Julian’s Greek is not difficult, though N. comments on his prolixity, and occasional obscurity, as well as listing divergences, not to say ‘mistakes’, from ‘Attic’ Greek, none of which holds up the reader. Nor do there appear to be more than a few places where the text is seriously in doubt: N. describes 16 MSS, notably the Vossianus (12/13th century), carefully examined by Cobet in 1859, but now regrettably incomplete from a variety of causes. (Julian had not attracted the attention of any major scholar before Cobet, unless Ezechiel Spanheim [17th century scholar and diplomat] be so designated; some notes by F. Hemsterhuis in 1825 hardly qualify).

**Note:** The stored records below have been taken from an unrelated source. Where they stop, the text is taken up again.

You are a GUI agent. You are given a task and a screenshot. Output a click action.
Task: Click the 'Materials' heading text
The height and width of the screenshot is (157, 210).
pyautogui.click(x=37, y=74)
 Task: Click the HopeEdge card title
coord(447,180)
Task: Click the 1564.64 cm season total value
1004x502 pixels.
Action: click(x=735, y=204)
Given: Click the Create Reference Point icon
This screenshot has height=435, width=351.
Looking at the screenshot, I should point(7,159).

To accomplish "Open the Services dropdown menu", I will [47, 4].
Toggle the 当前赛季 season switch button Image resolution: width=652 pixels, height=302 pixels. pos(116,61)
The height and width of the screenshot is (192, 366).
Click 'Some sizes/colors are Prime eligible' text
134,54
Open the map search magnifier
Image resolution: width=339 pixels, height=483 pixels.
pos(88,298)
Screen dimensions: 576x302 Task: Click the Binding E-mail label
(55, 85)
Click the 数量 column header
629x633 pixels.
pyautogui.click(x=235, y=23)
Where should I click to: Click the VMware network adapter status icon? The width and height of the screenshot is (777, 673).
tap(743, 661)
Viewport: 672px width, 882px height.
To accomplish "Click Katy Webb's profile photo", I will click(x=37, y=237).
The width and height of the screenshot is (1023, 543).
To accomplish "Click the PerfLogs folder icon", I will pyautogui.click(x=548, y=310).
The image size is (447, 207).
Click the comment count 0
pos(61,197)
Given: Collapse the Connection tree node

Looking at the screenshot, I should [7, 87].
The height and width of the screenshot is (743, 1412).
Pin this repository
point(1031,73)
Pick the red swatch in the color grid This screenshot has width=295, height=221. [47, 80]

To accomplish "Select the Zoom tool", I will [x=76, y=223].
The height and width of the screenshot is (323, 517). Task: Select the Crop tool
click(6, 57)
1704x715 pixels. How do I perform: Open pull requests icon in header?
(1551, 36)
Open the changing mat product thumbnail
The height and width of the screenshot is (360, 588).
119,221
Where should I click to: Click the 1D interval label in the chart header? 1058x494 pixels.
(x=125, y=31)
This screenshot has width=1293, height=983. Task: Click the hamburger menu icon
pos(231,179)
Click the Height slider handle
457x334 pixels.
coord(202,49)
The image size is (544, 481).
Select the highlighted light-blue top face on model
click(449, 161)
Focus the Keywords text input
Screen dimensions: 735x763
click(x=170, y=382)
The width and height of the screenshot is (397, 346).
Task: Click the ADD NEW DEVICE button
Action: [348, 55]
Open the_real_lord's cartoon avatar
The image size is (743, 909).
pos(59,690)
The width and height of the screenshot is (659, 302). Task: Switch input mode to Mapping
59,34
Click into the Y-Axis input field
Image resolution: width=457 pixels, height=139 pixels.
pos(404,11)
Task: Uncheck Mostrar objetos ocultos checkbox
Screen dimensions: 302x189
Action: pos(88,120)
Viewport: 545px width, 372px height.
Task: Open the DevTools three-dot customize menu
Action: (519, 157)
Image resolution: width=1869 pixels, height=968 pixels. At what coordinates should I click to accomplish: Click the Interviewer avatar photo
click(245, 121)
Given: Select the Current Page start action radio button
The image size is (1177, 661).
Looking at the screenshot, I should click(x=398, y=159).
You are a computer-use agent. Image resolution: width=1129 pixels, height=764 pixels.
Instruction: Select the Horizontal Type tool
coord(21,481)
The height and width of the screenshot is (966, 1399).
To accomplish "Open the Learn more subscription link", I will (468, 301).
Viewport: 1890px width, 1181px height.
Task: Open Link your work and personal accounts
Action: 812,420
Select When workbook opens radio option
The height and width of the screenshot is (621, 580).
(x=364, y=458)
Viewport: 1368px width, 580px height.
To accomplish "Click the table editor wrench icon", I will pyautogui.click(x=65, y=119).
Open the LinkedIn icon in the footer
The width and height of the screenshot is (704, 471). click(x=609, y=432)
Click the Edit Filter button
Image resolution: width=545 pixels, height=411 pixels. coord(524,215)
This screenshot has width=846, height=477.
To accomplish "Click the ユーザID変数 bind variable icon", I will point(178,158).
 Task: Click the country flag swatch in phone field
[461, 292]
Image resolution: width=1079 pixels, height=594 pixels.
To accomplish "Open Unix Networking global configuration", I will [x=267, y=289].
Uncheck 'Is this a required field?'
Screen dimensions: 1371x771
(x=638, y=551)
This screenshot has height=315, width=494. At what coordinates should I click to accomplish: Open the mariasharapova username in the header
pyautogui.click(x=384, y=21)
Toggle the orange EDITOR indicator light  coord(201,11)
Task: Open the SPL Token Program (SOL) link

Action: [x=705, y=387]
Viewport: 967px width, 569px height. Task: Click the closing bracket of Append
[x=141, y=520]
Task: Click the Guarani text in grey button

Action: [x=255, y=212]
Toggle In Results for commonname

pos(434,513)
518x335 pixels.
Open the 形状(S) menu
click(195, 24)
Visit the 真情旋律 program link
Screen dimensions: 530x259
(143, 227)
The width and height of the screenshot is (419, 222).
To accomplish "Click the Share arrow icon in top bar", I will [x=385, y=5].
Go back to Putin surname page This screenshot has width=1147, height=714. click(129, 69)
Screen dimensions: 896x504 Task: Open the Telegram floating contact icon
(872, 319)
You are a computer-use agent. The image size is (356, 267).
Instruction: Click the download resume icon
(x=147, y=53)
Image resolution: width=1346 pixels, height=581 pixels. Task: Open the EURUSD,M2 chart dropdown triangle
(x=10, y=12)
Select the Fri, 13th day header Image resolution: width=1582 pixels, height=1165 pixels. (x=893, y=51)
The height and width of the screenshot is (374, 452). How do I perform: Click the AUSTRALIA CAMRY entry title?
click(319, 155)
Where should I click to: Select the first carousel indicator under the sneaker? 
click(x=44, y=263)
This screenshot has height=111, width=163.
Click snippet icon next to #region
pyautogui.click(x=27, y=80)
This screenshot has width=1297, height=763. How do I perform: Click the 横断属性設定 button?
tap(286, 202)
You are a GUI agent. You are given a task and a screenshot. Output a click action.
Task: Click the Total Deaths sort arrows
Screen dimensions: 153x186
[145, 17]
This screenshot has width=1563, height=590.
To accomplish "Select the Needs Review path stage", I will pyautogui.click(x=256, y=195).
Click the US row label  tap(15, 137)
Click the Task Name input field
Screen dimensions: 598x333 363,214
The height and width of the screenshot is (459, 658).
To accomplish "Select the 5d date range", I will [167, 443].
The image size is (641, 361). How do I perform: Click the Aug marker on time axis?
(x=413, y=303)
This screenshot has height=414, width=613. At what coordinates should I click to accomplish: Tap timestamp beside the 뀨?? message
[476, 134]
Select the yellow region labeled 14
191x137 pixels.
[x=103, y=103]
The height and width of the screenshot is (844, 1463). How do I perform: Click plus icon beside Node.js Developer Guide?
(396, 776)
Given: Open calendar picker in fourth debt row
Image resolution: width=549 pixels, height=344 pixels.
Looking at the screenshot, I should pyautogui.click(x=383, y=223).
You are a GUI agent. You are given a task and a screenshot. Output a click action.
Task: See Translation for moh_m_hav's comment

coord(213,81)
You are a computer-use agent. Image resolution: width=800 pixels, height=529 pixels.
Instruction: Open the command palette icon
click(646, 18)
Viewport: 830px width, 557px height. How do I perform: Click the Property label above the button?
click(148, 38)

Julian, although an apostate from Christianity, did not practise persecution. He favoured ‘paganism’, but seems to have been open-minded in religious matters; he was a competent general and a (perhaps surprisingly) admired philosopher. He did well to write so much while running an empire (he did most of it at night). For the Anglophone reader, there is an ancient Loeb in three volumes (1913-23) by Wilmer C. Wright, and a general study by G.W. Bowersock (p/b 1997, originally h/b 1978). A cheap paperback edition of Contra Galilaeos (‘the most dangerous book ever written’, said Cyril of Alexandria [AD 376-444], author of Contra Julianum, from which we learn the most about Julian’s views) is listed on Amazon, but with no details of any kind.
This Teubner edition (effectively dedicated to Rudolf Kassel) contains all that one would expect from this imprint. It is impeccably produced. Competence in Latin and Greek is, however, a pre-requisite.